◆ What you should do
Reproduce the lines from the one containing "Identify the location of zoom-fit-icon." through the end of the lines, requests included, scaling every coordinate in the answers by 0.7 and rounding each to a whole number, with halves rounding up. Leave the pictures out.

◆ Records shown
Segment Open
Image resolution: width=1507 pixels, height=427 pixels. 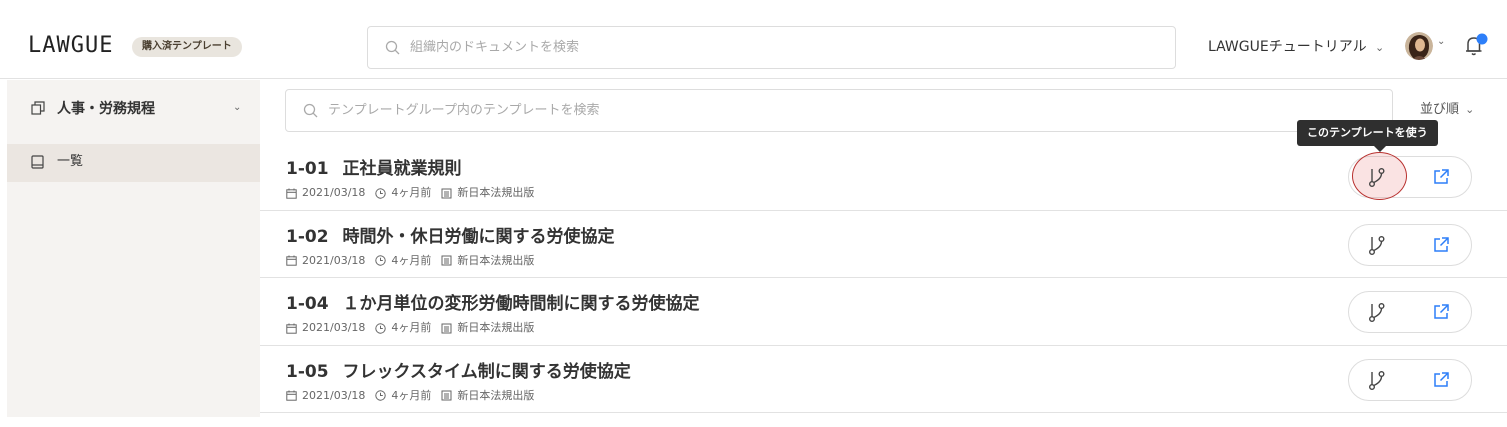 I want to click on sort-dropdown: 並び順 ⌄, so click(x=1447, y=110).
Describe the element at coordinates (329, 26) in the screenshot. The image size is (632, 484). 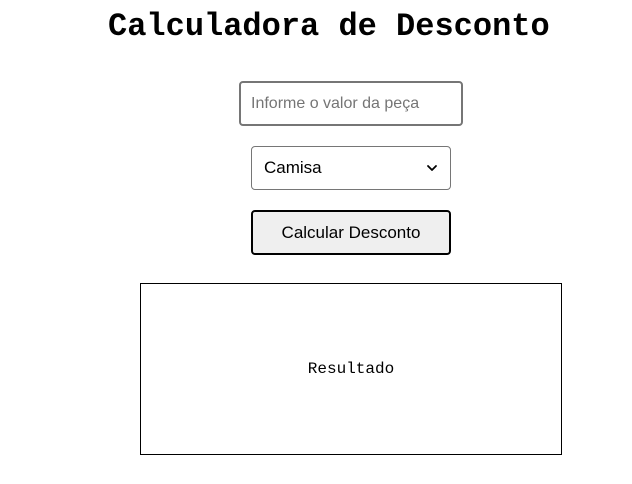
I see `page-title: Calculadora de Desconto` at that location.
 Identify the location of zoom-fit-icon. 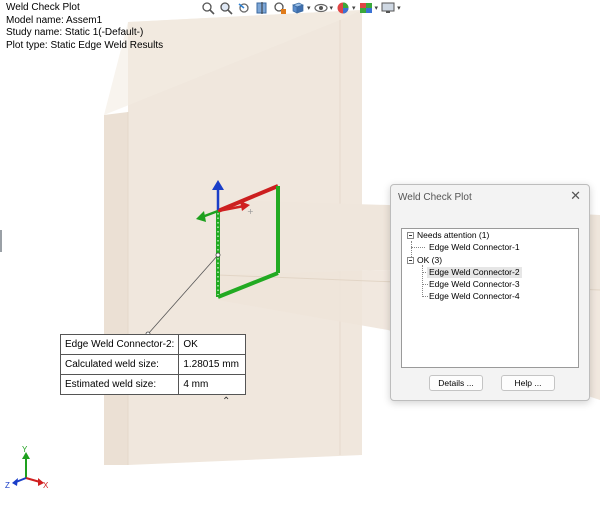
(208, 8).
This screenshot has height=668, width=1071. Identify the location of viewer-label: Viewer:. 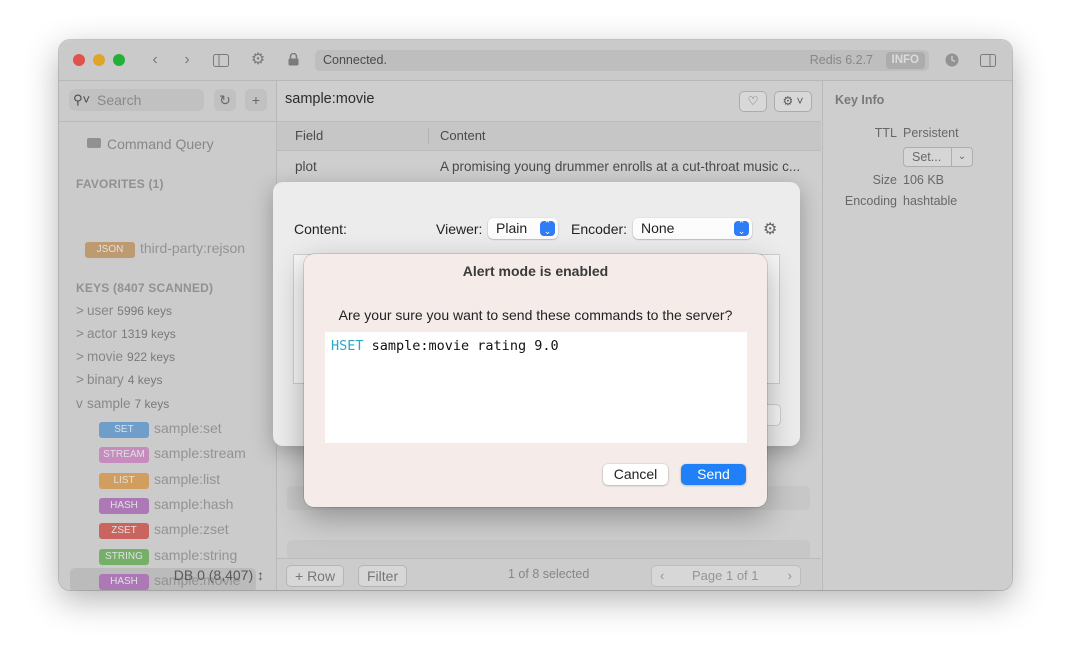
Segment Closed
◆ Solution for this problem
 Identify the location of zoom-fit-icon. 
(146, 6).
This screenshot has height=668, width=1071. Identify the location of viewer-label: Viewer:. 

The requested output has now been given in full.